The first satellite in the JPSS constellation, known as the Suomi National Polar-orbiting Partnership (SUOMI NPP) satellite, was launched on 28 October 2011, and is currently undergoing product calibration and validation activities. As products reach a beta level of maturity, they are made available to the community through NOAA's Comprehensive Large Array-data Stewardship System (CLASS). CGS's data processing capability will process the satellite data from the Joint Polar Satellite System satellites to provide environmental data products (including Sensor Data Records (SDRs) and Environmental Data Records (EDRs)) to the National Oceanic and Atmospheric Administration and Department of Defense processing centers operated by the United States government. CGS is currently processing and delivering SDRs and EDRs for Suomi NPP and will continue through the lifetime of the Joint Polar Satellite System programs.
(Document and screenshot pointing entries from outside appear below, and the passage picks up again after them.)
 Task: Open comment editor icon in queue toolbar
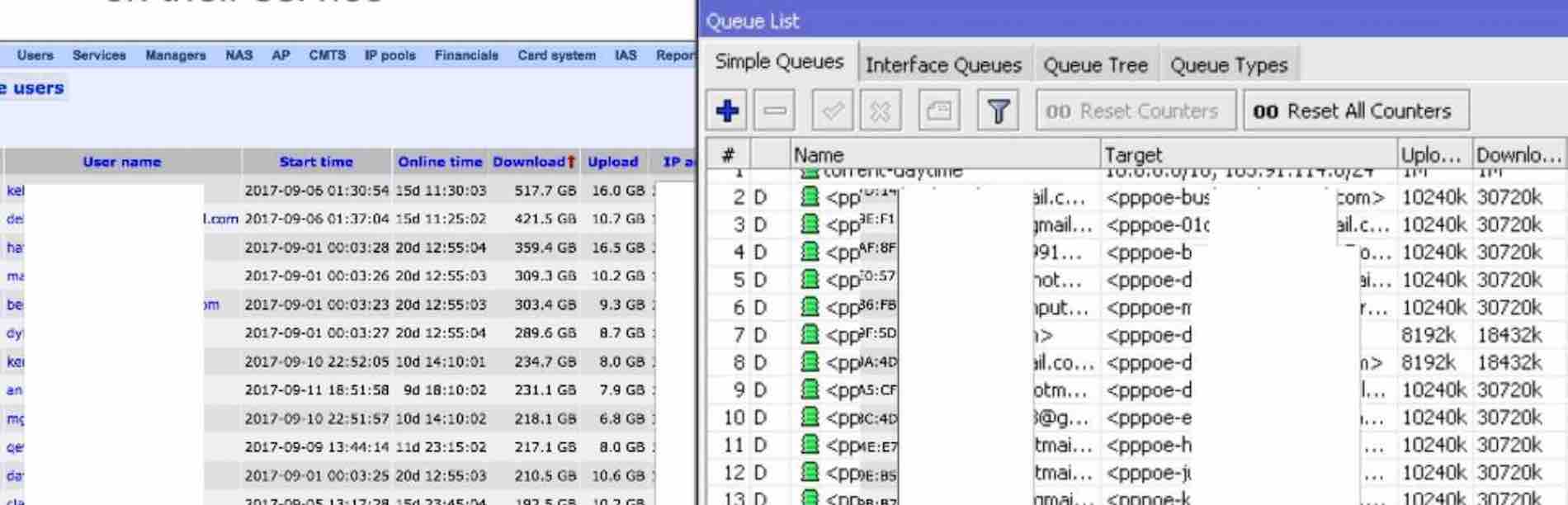[939, 111]
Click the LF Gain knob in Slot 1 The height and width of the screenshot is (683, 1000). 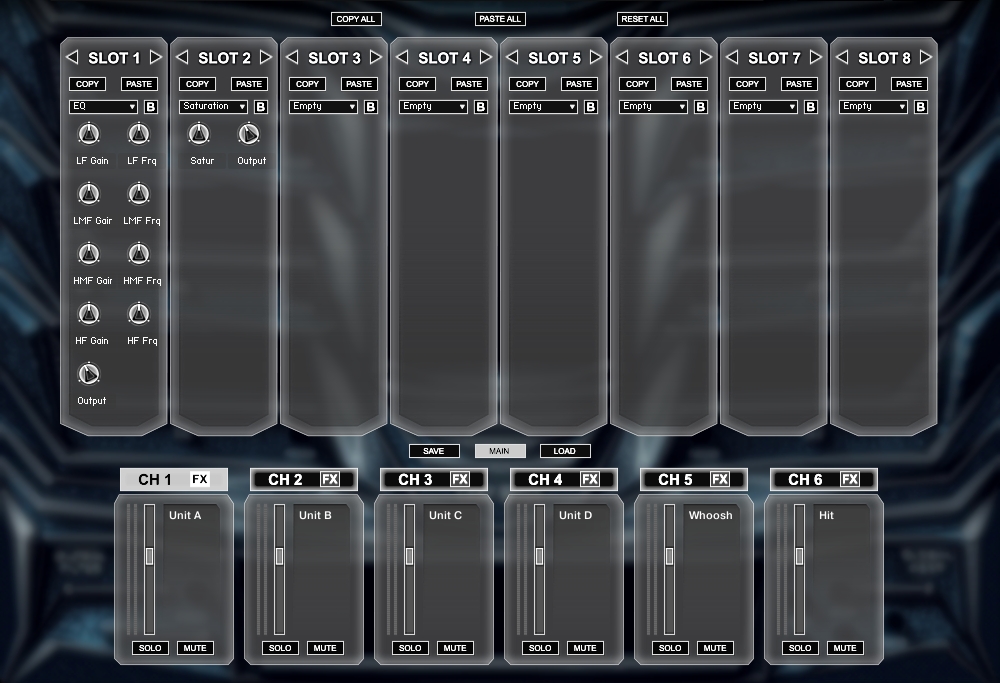click(89, 134)
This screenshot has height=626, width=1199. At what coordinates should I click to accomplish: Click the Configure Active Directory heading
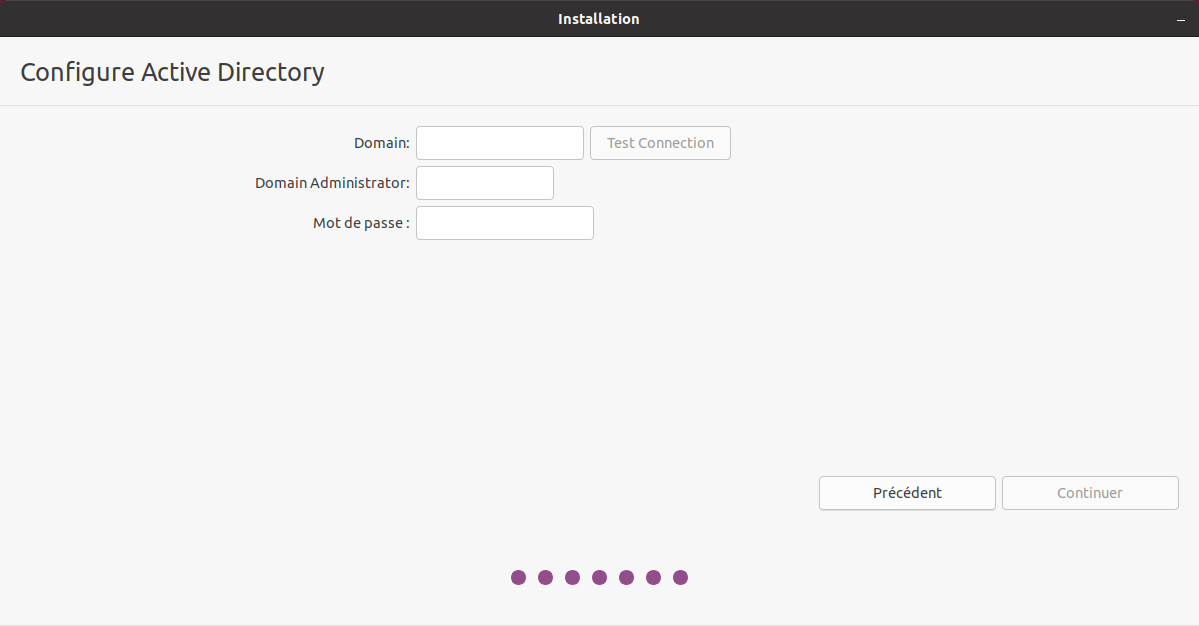tap(172, 72)
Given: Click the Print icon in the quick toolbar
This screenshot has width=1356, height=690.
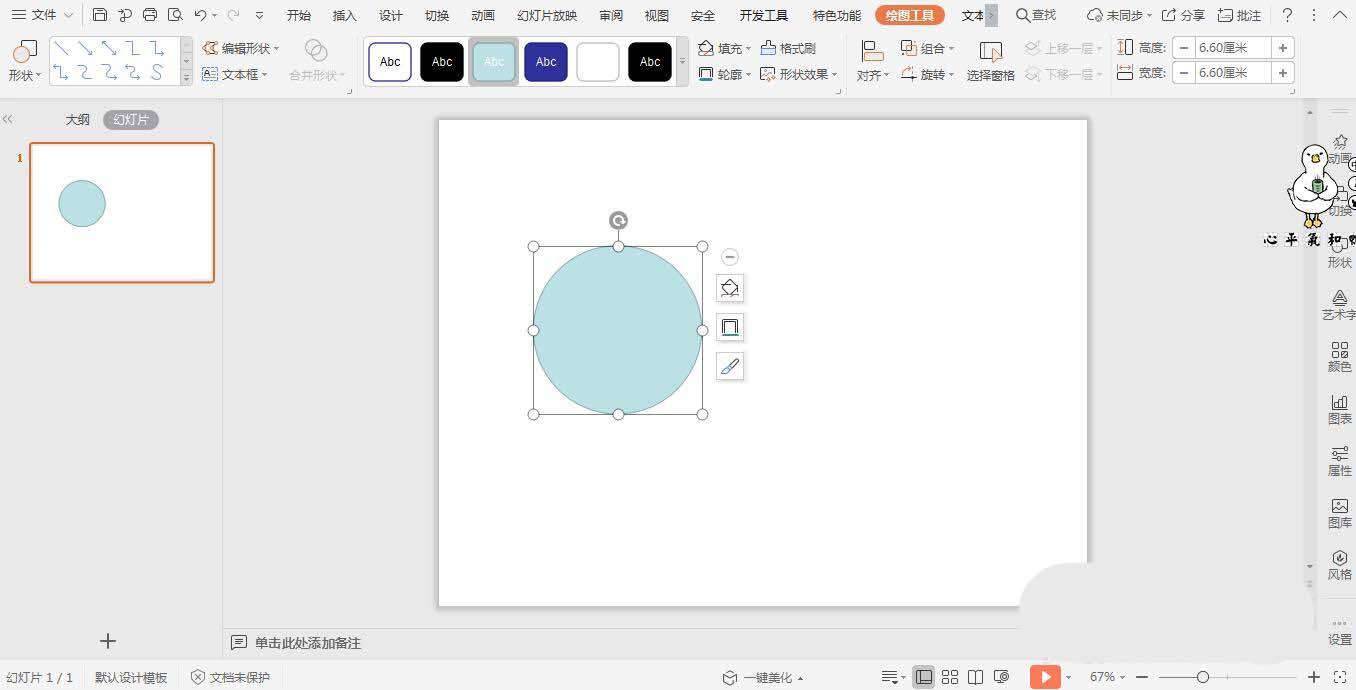Looking at the screenshot, I should point(150,15).
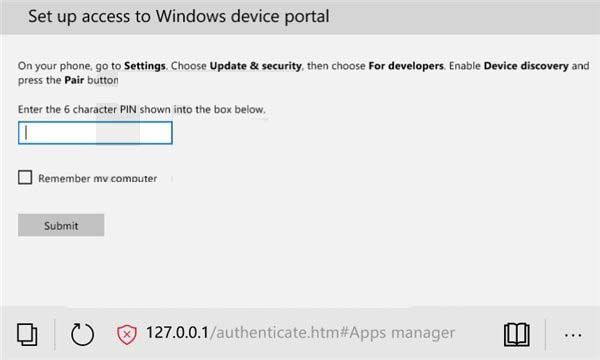Click the red shield security warning icon
This screenshot has width=600, height=360.
pyautogui.click(x=127, y=334)
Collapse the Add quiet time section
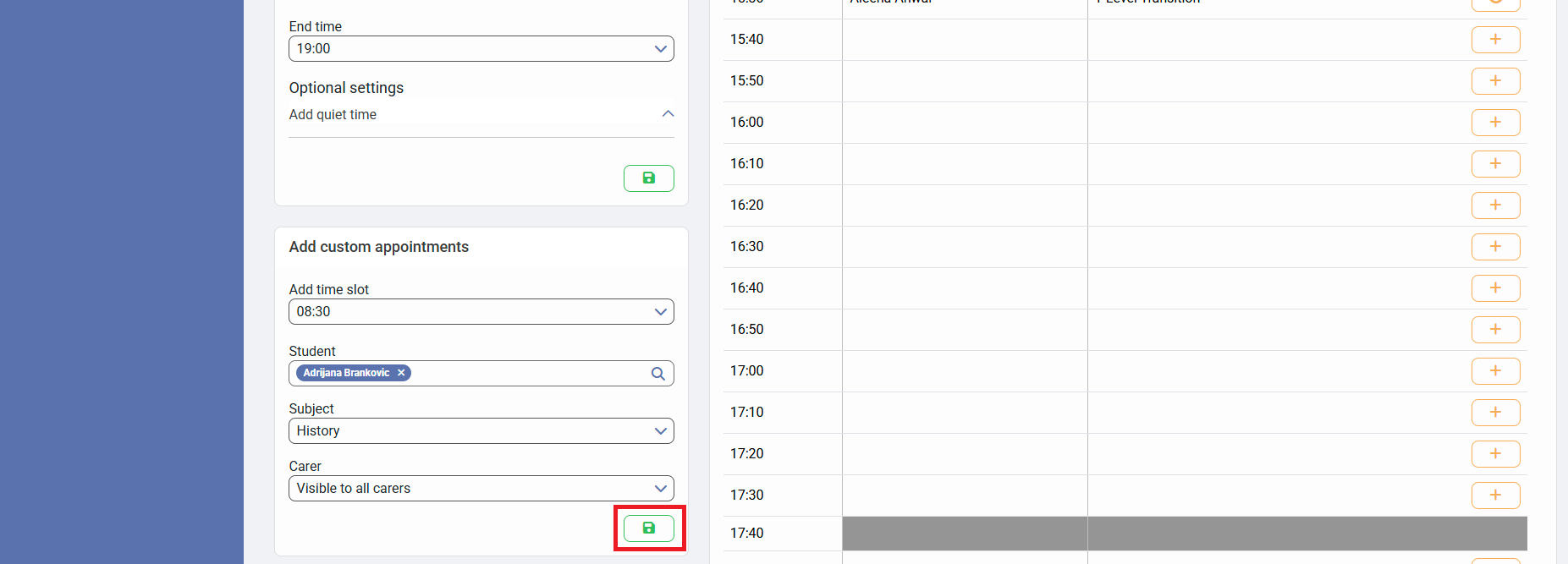Viewport: 1568px width, 564px height. [668, 114]
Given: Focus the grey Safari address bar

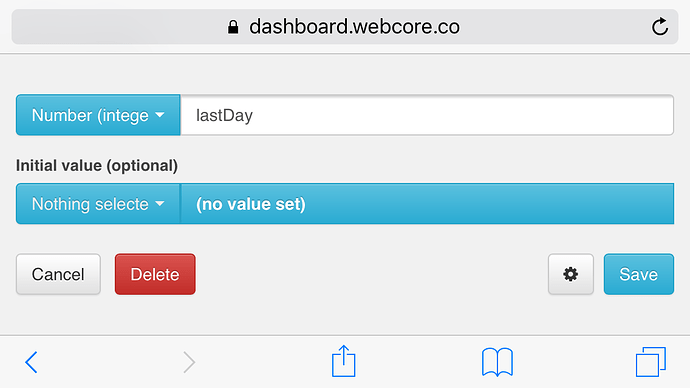Looking at the screenshot, I should point(345,26).

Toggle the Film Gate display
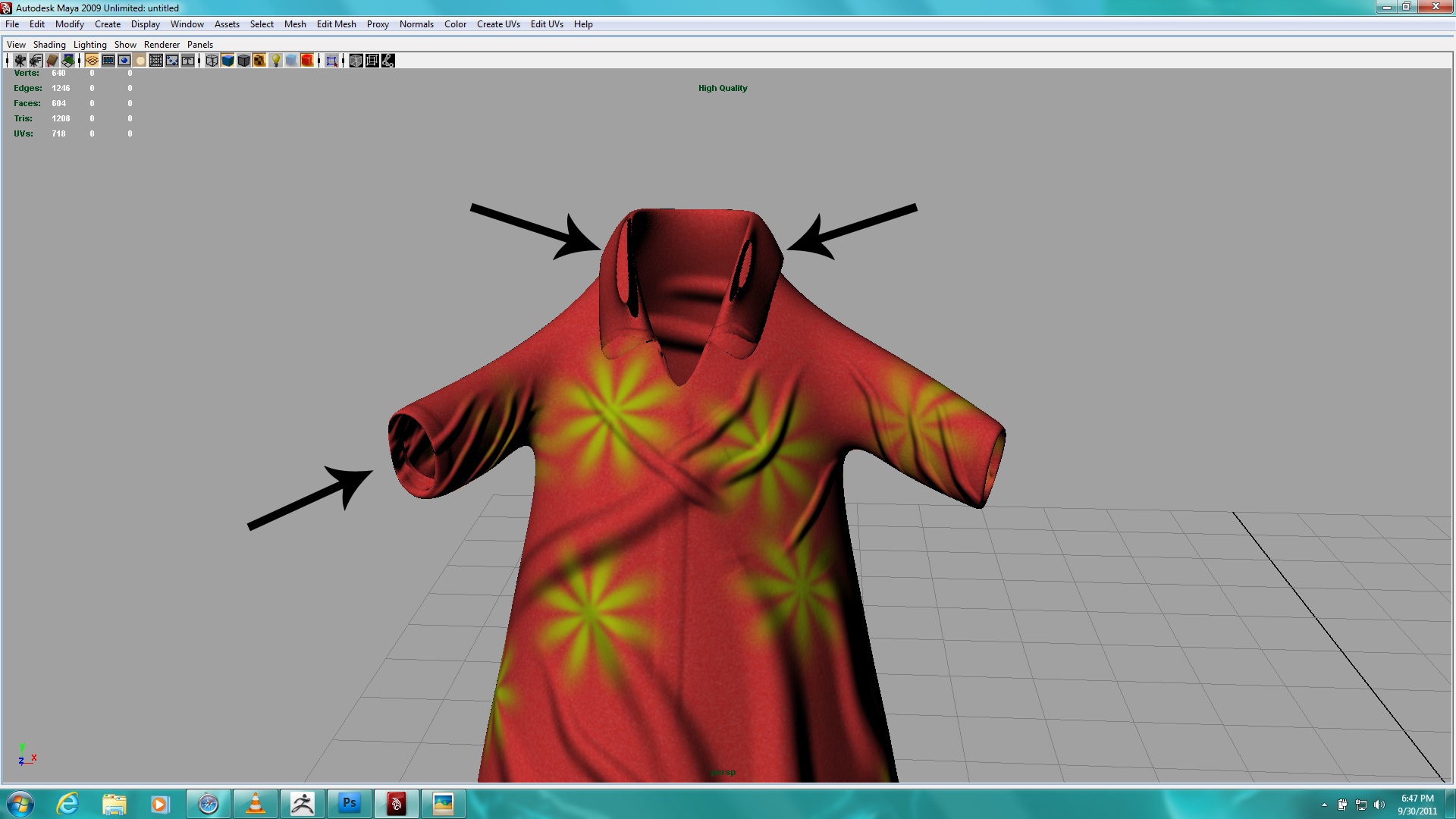(x=108, y=61)
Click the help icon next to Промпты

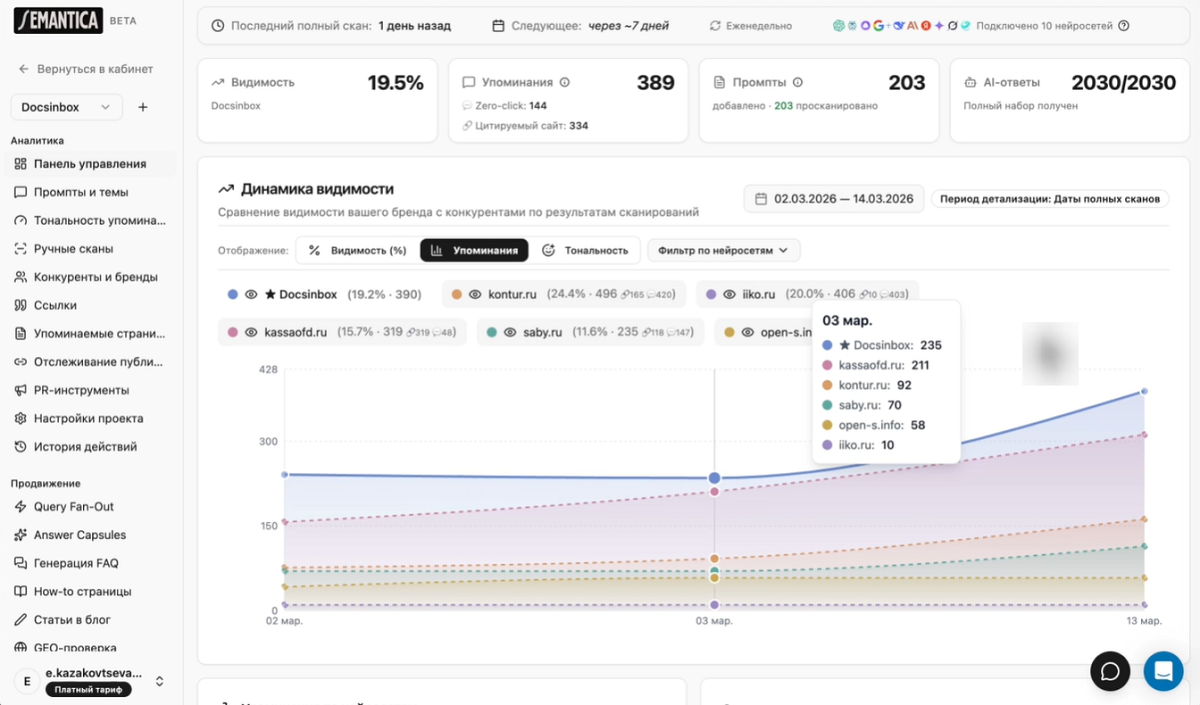click(797, 83)
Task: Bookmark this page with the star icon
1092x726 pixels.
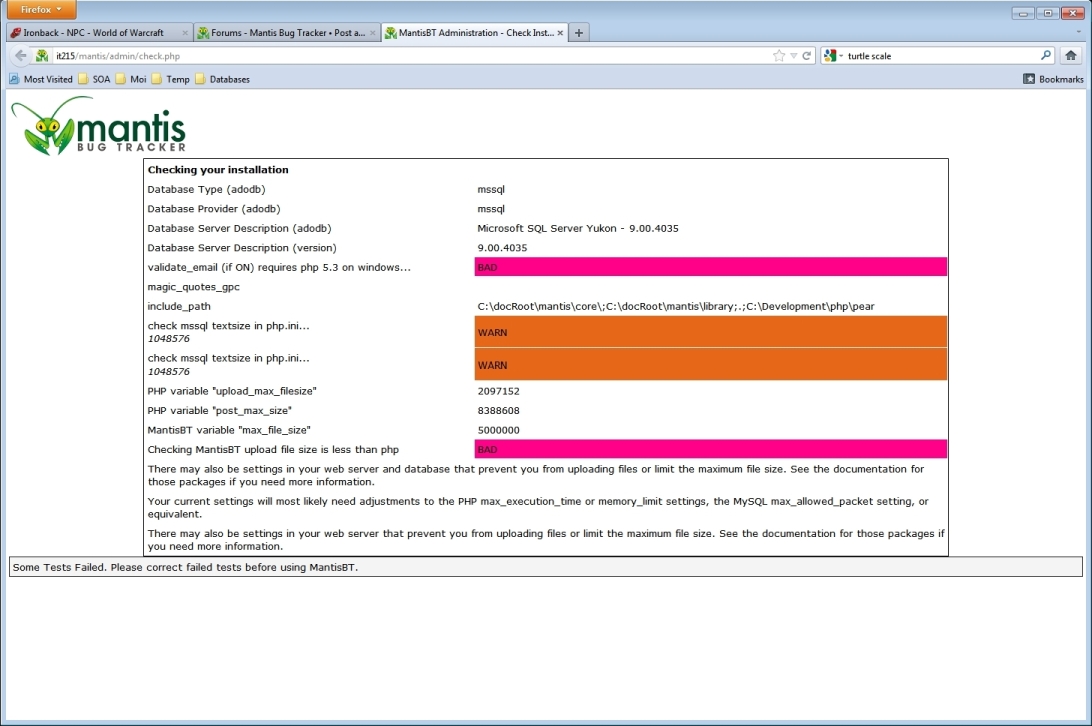Action: [779, 56]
Following the launch and sensor activation phase of the SUOMI NPP mission, full volume data traffic is now flowing from the satellite through CGS's C3, data processing, and data delivery systems. Ground system performance is critical for this operational system. As part of early system checkout, Raytheon measured all aspects of data acquisition, routing, processing, and delivery to ensure operational performance requirements are met, and will continue to be met throughout the mission. Raytheon developed a tool to measure, categorize, and automatically adjudicate packet behavior across the system, and metrics collected by this tool form the basis of the information to be presented. This presentation will provide details of ground system processing performance, such as data rates through each of the CGS nodes, data accounting statistics, and retransmission rates and success, along with data processing throughput, data availability, and latency. In particular, two key metrics relating to the most important operational measures, availability (the ratio of actual granules delivered to the theoretical maximum number of granules that could be delivered over a particular period) and latency (the time from the detection of a photon by an instrument to the time a product is made available to the data consumer's interface), are provided for Raw Data Records (RDRs), SDRs, and EDRs. Specific availability metrics include Adjusted Expected Granules (the count of the theoretical maximum number of granules minus adjudicated exceptions (granules missing due to factors external to the CGS)), Data Made Available (DMA) (the number of granules provided to CLASS) and Availability Results. Latency metrics are similar, including Data Made Available Minus Exceptions, Data Made Latency, and Latency Results. Overall result, measured during a ninety day period from October 2012 through January 2013, are excellent, with all values surpassing system requirements.